Dominic Mancini, deputy administrator of the Office of Information and Regulatory Affairs of the Office of Management and Budget, said that several agencies are experiencing delays in plans due to the ruling.
Transportation Department officials, for instance, are worried about a delay to a federal grant program for rail and transit projects that could last for months.
The order will also delay the Energy Department's court-ordered plan to issue energy conservation standards for manufactured housing, Mancini said, as well as a Bureau of Land Management plan to reduce natural gas waste on federal lands.
Environmentalists and legal experts have sharply condemned Cain's ruling on the real cost of climate change and pointed to the irony of the delayed fossil fuel extraction as a result of the order.
Brett Hartl, the government affairs director of the Center for Biological Diversity, said the leasing delay will likely last no more than two month,s and that new drilling permits were unnecessary, excessive and incompatible with the country's goals to mitigate climate change.
"The sliver of unintended consequence that's somewhat ironic doesn't outweigh the reality that this judge's decision is undermining dozens of important regulations across the government and efforts to address the climate crisis," Hartl said.

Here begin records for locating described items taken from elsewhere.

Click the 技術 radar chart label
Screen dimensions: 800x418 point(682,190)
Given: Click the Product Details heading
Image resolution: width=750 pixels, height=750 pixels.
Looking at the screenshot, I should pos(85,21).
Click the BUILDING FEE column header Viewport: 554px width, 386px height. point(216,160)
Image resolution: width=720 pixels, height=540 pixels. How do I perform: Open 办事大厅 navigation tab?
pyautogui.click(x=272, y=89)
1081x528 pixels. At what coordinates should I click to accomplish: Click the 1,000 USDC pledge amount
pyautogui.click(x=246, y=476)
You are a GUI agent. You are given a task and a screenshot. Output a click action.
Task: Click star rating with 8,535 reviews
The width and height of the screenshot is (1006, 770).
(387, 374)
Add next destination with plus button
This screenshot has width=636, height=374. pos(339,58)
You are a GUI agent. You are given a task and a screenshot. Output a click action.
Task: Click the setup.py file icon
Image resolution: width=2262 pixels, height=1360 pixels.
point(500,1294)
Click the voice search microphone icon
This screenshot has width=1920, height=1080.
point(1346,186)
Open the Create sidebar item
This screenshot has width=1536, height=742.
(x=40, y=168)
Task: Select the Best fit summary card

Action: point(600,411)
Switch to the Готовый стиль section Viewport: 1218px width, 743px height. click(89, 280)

Drilling on public lands generates billions of dollars in revenue and contributes to about a quarter of U.S. greenhouse gas emissions. Despite a campaign vow to stop drilling, Biden has approved more drilling permits on public lands per month than the Trump administration did during Donald Trump's first three years in office.
Early in his presidency, Biden signed an executive order directing the Interior secretary to halt new leases and begin a thorough review of existing permits for fossil fuel development. But 13 GOP state attorneys general sued and a federal judge in Louisiana blocked the order.